§ Work instruction:
Write the next part of the pen-pal letter that follows, picking up right after its last sentence and ignoring the records after it.

=== Passage ===

I like to read very much, I prefer classical writers to modern ones, for example I appreciate Russian writer Bulgakov. And from modern foreign books I like very much "Da Vincy's Code" by John Brown(I am not sure in the spelling, it is surely wrong, because I am not very good at English, but I hope that I express myself quite clearly????)
Well, and on this I will finish this letter and I will start waiting for your answer! Please, write me as much as you can about you because I am interested in every detail of your life! Of course, if you want to!
I will come here tomorrow and hope to see your reply!
bye bye for now,
Luiza

Letter 3

Hi,
I am very happy to receive a letter from you again!
I was thinking and trying to guess what you will write me today!!!
Probably this is a bit silly of me, but I read you answers several times before starting to answer. I think that you can write me everything you want, because I feel friendly interest to you and I am happy with every passing day I discover something new in you!
The weather was very good today, the sun shone brightly (though the day was cold) and the birds sang cheerfully in the air. I wish I were a bird, to have no problems but to sing and to enjoy life!
I didn't have much work today, and this is good, because I could come earlier to the internet cafe to write you a letter and now I have time to cook something delicious for me and my Mum! I think I will make a cake, a magnificent cake!
I wish I could treat you to it!
What are your favourite dishes??? Tell me, please, I will try to find the recipes and will learn how to prepare them! It will be a nice piece in my collection, I suppose!
And I will probably invite my best friend to tea, she is working in my hospital too. I don't have a lot of friends, but those I have are true and I am sure that I can rely on them. By the way, what is your attitude to friendship? I have heard that in other countries such term as friendship is not popular, all people are living their own lives and they don't have such friends who are ready to help them in difficult life situations. But I appreciate friendship very much and I am sure that every person must have friends... Do you have friends?
I feel that you and I have a lot in common and though we know each other for a short period of time I feel close to you... But ok, it is too early to talk about something after some letters that we have wrote to each other.
Let's go on and we will see what it will lead us to, ok?

=== Recorded data ===

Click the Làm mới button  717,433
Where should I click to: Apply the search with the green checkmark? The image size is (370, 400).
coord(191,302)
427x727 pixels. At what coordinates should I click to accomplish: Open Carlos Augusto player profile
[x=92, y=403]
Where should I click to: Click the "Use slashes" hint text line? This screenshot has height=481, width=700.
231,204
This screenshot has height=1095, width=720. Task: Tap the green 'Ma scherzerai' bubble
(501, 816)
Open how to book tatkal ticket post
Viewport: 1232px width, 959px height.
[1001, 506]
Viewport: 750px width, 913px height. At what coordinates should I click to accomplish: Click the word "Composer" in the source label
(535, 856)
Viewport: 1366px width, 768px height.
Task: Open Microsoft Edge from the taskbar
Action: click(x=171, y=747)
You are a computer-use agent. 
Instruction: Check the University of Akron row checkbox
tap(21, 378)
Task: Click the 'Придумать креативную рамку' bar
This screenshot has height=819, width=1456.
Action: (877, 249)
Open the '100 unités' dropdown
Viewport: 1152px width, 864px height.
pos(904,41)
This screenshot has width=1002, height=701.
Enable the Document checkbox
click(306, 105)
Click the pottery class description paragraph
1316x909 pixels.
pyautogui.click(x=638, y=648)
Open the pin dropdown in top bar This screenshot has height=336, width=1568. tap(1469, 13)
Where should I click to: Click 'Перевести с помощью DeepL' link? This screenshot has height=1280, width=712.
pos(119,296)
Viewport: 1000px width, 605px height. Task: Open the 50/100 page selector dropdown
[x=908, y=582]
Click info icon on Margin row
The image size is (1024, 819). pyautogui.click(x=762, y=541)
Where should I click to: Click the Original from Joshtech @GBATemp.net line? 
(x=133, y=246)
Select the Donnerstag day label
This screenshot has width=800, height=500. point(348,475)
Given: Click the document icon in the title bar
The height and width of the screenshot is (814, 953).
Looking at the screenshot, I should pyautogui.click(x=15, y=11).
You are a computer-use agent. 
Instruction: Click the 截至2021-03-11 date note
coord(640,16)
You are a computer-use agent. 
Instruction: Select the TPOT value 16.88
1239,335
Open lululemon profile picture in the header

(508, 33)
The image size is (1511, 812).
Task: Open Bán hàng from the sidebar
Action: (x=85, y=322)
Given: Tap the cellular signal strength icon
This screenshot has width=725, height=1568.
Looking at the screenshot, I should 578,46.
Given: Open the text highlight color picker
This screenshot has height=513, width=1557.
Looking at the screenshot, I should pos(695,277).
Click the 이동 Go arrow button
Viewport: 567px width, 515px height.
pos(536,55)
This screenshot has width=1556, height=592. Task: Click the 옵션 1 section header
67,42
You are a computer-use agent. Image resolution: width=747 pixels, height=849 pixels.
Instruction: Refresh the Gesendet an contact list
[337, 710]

===

§ Expected answer:
So, I am finishing and will go home now,
with my best regards,
Luiza

Letter 4

Hi, darling!
Here I am again in the internet cafe reading your letter... during this day this is the only pleasant moment for me... because this day was not a very happy one and I feel sad. This day is the anniversary of my father's death. And we had a small day of memory. Yes, it has changed very much since he is not with us... everything was very different when my dad was alive. We never had such difficult time as we have now, he was a true man and could find a way of any situation. And now, when we are alone, I feel sometimes that I can't find the right decision... the first years after his death we were running the greatest moral and financial difficulties, because I was a student and my mum was keeping the house while he was alive. But after that she had to go back to work and with the miserable salaries in our schools we were having very hard times. I don't know how we managed to survive, but now the situation is a bit better, at least I am not a student any more and I can earn a bit for our living but since that I never felt safe. This is very hard to lose people you love.
Darling, I hope you had such terrible occasions not often... better never.
Ok, I will go back home now, because when I went here my mum was crying and I am afraid that she will fall into deep depression again, so it will be better if I am with her all the day long. But she says herself that it is necessary to start new life and she wants me to do it for her. She wants me to be happier then she is. She is a great WOMAN, my mum.
Ok, and I am sorry for the sad letter, I hope that I haven't made you sad... to make it a bit better I will send you a nice smiling picture of me, to let you know that I am not that pessimistic creature.
I will come here tomorrow and I hope to find your answer.
bye bye,
Luiza

Letter 5

Hi, my darling!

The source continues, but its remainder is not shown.